D'altra parte, è noto che alcune proteine hanno un ruolo fondamentale
nell'organizzare il citoscheletro, ossia la struttura che dà la forma alla cellula: si tratta
sia di proteine che costituiscono il citoscheletro sia di enzimi che ne controllano la
struttura tridimensionale.
Altri esempi riguardano i fattori di crescita, ossia proteine rilasciate nello spazio
extracellulare che possono agire sulla cellula stessa che le produce o sulle cellule
vicine oppure a distanza (fig. 5).
fig.5 I fattori di crescita più importanti
Raggiunta la cellula bersaglio i fattori di crescita si legano a uno o più tipi di recettori
presenti sulla superficie cellulare; questo è il segnale che determina la formazione,
all'interno della cellula bersaglio, di molecole definite 'secondi messaggeri'. Questi
ultimi controllano una serie di vie biochimiche all'interno della cellula regolando
l'attività di enzimi e fattori di trascrizione. Le funzioni dei fattori di crescita sono
numerose e tra queste vi sono la riorganizzazione del citoscheletro, con conseguente
cambio di morfologia, e la regolazione dell'espressione genica, che porta alla
definizione del fenotipo differenziato. Esistono diversi tipi di fattori di crescita, come
l'NGF (nerve growth factor), molecola capace di stimolare la crescita delle fibre
nervose e regolare la differenziazione neuronale di alcune cellule immature. L'attività
dell'NGF si esplica interagendo con il corredo genetico, modulandone l'espressione
(fig. 6).
fig.6 Meccanismo di azione
dell'NGF: il legame tra fattore di
crescita e recettore determina
in quest'ultimo una
modificazione, con attivazione
dell'enzima tirosinchinasi
intrinseca all'interno del
citoplasma.

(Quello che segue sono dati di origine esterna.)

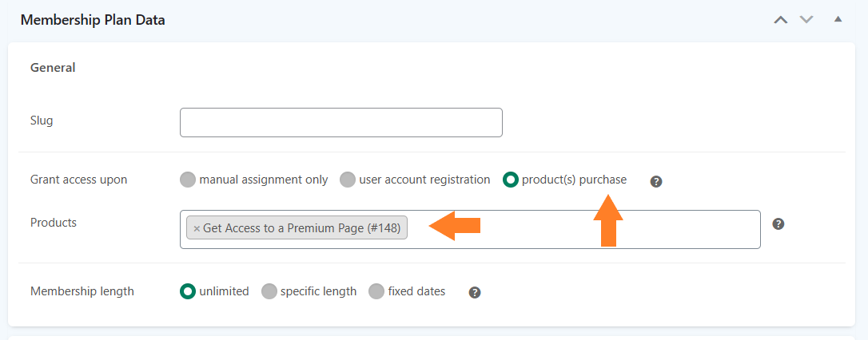Screen dimensions: 868x340
Task: Choose fixed dates membership option
Action: tap(376, 291)
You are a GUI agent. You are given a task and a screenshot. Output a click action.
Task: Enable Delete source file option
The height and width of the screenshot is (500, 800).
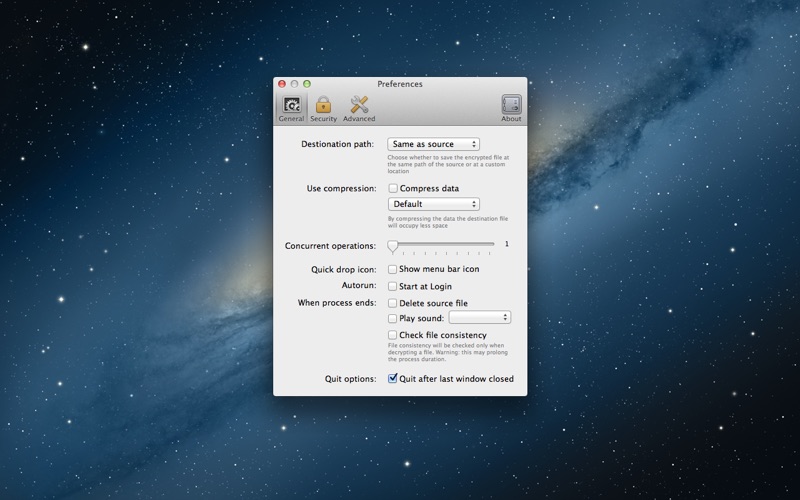[392, 303]
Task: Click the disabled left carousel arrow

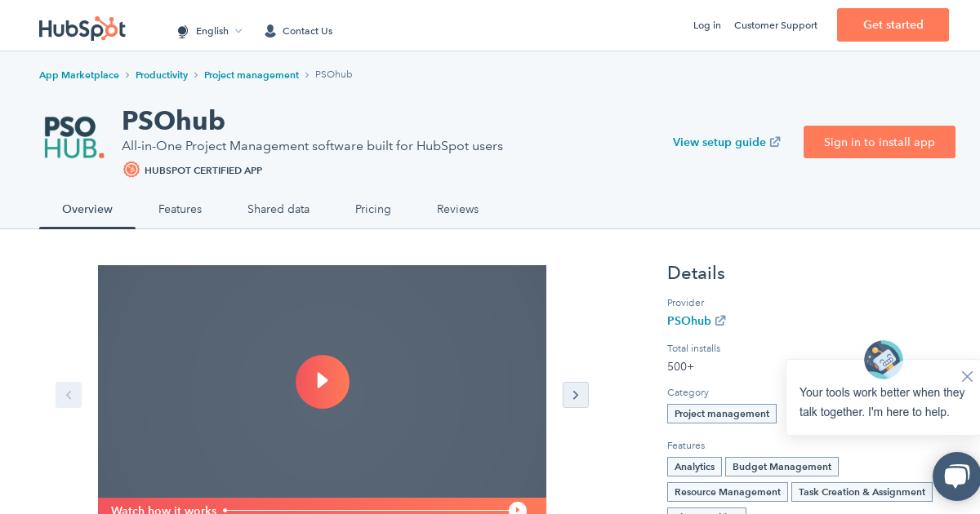Action: coord(69,395)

La fosforilazione (P)
dei residui di tirosina porta
all'associazione tra il recettore e
una serie di proteine
citoplasmatiche, alcune delle
quali sono enzimi che iniziano
una complessa cascata di eventi
tali da indurre la cellula a
proliferare o a differenziarsi
Altro esempio di fattore di crescita è costituito dalla superfamiglia del TGF-β
(transforming growth factor-β). Questi fattori esercitano molti effetti nel corso
dell'embriogenesi animale, dall'induzione del mesoderma alla determinazione dell'asse
destro-sinistro e antero-posteriore nell'embrione, alla morfogenesi dell'osso. A livello
cellulare essi controllano processi quali proliferazione, sopravvivenza cellulare, cambi
di morfologia e, infine, migrazione e differenziamento cellulare.